Anxiety fills the air at lab as management changes..Scientists shaken by shifts accompanying transition away from UC as sole administrator

http://www.contracostatimes.com/portal/news/ci_7676644?_loopback=1

Anonymous said...

"indications from past events like this point to a mole somewhere up at DOE HQ. The passing of these types of documents to POGO has been going on for several years now."
12/13/07 12:00 PM

We need to institute lie detector testing of all suspected whistleblowers. How dare them share public information with the public.

Anonymous said...

7:45 pm: "We need to institute lie detector testing of all suspected whistleblowers. How dare them share public information with the public."

Sorry, but it isn't "public information." I assume that you would agree that not EVERYTHING the government does should be made public. If so, then it is arguable (legally) whether information relating solely to the internal rules and practices of an agency (i.e., one of the Freedom of Information Act exemptions) should apply to details of security breaches. If the details would reveal a significant pathway for further compromise, would you like to see it in the POGO press release? Who gets to make that judgement? POGO? I would hope not.

Gussie Fink-Nottle said...

Dare them?

Shit oh dear! We need to encourage and help them!

We need to implement a lie detector program that randomly selects LANS managers and asks them questions like:

"Did you knowingly violate any New Mexico or US environmental law today?"

"Did you cover up any security or safety infractions at any time in the past 3 weeks?

Anonymous said...

Gus,

Yep, more polygraphs of LANL employees on open-ended witch hunts. That's the ticket. Great morale booster!

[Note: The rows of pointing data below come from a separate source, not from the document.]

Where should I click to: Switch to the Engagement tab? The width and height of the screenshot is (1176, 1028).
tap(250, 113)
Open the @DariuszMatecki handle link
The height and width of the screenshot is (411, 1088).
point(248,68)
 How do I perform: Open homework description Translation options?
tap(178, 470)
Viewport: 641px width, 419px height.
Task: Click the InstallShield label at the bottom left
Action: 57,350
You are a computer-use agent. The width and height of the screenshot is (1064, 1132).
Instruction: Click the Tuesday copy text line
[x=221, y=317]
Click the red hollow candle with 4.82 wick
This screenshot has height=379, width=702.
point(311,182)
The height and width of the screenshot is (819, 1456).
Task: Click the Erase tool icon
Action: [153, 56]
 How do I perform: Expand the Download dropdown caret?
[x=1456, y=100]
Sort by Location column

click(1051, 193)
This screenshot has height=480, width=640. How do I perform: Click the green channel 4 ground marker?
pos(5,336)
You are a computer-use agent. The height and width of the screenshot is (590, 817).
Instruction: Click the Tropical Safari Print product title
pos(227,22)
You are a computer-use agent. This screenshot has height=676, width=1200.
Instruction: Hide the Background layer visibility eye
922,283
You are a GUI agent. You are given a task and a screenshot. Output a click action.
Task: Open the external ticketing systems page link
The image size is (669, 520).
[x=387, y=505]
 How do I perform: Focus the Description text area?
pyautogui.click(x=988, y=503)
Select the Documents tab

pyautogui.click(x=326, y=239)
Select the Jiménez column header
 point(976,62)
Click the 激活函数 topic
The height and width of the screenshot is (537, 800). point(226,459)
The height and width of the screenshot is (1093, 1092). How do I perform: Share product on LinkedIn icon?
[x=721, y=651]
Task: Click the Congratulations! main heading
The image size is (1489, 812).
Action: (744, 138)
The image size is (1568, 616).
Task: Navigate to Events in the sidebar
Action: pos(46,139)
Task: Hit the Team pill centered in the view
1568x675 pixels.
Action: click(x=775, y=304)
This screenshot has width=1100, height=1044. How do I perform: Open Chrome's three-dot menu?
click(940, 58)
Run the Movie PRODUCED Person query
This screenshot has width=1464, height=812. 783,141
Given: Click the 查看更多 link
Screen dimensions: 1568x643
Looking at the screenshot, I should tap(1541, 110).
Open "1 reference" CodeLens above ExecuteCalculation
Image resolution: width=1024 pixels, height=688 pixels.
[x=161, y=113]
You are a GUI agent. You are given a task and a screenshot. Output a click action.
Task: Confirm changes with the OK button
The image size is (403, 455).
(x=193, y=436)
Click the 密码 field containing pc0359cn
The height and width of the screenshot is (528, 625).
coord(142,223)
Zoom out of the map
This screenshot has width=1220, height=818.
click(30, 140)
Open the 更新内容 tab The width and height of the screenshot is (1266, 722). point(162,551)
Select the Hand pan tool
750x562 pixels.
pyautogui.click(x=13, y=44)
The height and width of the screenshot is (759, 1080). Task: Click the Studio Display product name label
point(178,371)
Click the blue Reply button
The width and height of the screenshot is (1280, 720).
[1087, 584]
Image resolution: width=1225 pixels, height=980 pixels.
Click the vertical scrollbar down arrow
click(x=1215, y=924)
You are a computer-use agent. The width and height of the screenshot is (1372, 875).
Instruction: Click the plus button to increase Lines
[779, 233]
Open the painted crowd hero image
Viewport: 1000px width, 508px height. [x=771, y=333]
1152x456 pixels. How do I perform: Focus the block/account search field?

I can't see clearly - is that your tongue in your cheek, or are you just suffering from a toothache?

Anonymous said...

When I drove through the LANL security gates this morning, the half asleep guard used a "lifted index finger" method to indicate it was OK to proceed. He was leaning so far back in his chair that there was no way he could see anything inside my vehicle.

Of course, this must be part of the professional Hand Signal Training Program that LANS management is so proud of bringing to our site. What a crock!